Revisit instructions on creating data for ingestion -- Back to basics

kityansiu commented 2 years ago

Basic sequence of steps on how to create a nodegroup for the RACK-Ontology and how to create a csv data file for it.
Define basic terminologies: what is a nodegroup, what is a model/data in SemTK. Sometimes some of the terms used in different context mean different things. (i.e., model in SemTK vs. model in AADL)

Some existing wiki pages that need to be revisited:

TA1-SPARQLgraph
TA3-SPARQLgraph
SPARQLgraph startup -- this should cover the SPARQLgraph info currently in the TA1 and TA3 pages

baoluomeng commented 2 years ago

I was using RACK cli tool for this activity.

Sequence of Steps to Create and Ingest Overlay and Instance Data Using RACK cli Tool

Create a SADL overlay project. The SADL file will automatically generate OWL files for step 2. The recommended layout of the overlay project can be found: https://github.com/ge-high-assurance/RACK/wiki/Ingestion-packages#introduction
Create a yaml file with the name "import.yaml" in the /OwlModels folder of the overlay project and add the the owl files names in the "import.yaml" as follows: - files: - owlfilename1.owl - owlfilename2.owl
Create CDRs and ingestion nodegroups using the RACK/nodegroups/generate-cdrs.sh. (Dan Prince can skip this step) For this, we need the Java JAR file to create CDRs and ingestion nodegroups. But I cannot find the jar file anywhere in the repo. Then, I reached out Paul C. and he sent me the JAR file. The shell script was pre-configured to generate CDRs and nodegroups for a list of overlay projects. And the generated CDRs and nodegroups files will be in the folder /nodegroups/CDR/ and /nodegroups/ingestion/arcos.YourProjectName respectively in parallel to the script. It also ingest the RACK core ontology and the project's overlays in the RACK repo before generating the CDRs and nodegroups. I think we need to revise the script to be more generic. Maybe this is the functionality of the scraping Tool.
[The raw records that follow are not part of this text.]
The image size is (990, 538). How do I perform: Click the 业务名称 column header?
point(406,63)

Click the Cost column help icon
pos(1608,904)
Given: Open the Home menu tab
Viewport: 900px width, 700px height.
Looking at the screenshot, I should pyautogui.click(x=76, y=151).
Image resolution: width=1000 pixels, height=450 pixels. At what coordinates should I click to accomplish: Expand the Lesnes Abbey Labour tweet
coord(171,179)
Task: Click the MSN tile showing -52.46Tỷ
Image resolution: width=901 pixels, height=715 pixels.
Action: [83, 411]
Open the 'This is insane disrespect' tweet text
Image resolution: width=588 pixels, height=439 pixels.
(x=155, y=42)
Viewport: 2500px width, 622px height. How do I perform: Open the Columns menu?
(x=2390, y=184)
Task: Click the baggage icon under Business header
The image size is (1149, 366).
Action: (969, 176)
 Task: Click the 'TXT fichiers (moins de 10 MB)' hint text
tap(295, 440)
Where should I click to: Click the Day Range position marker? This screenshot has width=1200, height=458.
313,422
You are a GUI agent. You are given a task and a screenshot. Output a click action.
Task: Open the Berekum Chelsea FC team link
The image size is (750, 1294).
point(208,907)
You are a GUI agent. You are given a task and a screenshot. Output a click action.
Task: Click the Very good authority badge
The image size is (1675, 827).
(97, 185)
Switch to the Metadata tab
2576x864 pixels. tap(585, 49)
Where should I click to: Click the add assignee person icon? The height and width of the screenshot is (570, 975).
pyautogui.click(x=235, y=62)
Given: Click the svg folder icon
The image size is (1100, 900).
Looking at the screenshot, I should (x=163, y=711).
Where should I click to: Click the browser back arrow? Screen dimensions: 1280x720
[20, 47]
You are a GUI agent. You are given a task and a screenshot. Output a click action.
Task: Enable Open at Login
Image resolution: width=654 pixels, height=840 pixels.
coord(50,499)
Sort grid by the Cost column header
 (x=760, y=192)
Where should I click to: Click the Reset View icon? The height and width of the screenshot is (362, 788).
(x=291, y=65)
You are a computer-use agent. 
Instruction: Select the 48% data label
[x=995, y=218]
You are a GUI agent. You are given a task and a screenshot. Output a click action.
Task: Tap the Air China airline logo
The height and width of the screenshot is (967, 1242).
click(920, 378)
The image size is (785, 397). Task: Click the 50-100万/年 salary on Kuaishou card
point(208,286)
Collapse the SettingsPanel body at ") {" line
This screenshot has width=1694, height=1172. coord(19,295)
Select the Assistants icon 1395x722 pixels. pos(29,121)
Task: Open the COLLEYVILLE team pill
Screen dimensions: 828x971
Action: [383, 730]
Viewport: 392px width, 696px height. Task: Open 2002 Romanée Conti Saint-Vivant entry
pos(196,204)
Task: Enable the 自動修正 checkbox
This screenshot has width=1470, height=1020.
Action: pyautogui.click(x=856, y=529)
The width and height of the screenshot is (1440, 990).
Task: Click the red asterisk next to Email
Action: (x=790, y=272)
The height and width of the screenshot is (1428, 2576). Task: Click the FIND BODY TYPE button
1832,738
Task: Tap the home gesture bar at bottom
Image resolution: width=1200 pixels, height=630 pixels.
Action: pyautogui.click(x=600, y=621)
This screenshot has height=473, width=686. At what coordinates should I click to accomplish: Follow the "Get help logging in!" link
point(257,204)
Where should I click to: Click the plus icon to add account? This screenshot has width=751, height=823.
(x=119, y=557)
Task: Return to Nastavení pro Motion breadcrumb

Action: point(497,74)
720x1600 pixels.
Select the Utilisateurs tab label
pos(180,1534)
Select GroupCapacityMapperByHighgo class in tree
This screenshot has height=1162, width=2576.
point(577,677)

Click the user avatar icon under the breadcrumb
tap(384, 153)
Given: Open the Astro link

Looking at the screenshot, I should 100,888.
$ ./generate-cdrs.sh standaloneExecutables-jar-with-dependencies.jar
Import the ingestion nodegroups $rack nodegroups import RACK/nodegroups/ingestion/arcos.turnstile
Create instance data for my overlay. I only tried with csv files. So the first thing I want to know is how my csv headers look like. Then I found https://github.com/ge-high-assurance/RACK/wiki/Ingestion-packages#instance-data. But it still didn't resolve my questions. Then I asked Kit, and Kit told me that the headers should be in the CDRs. Then I went there and realized that the CDR has all the headers. Another question I had was which headers are required and which headers are optional. Then, I started to try different things. So first, I just put whatever data I need in the csv files. Then by following the tutorial https://github.com/ge-high-assurance/RACK/wiki/Ingestion-packages#instance-data, which i think it is a bit cumbersome, but I was able to create a set of my own instance data.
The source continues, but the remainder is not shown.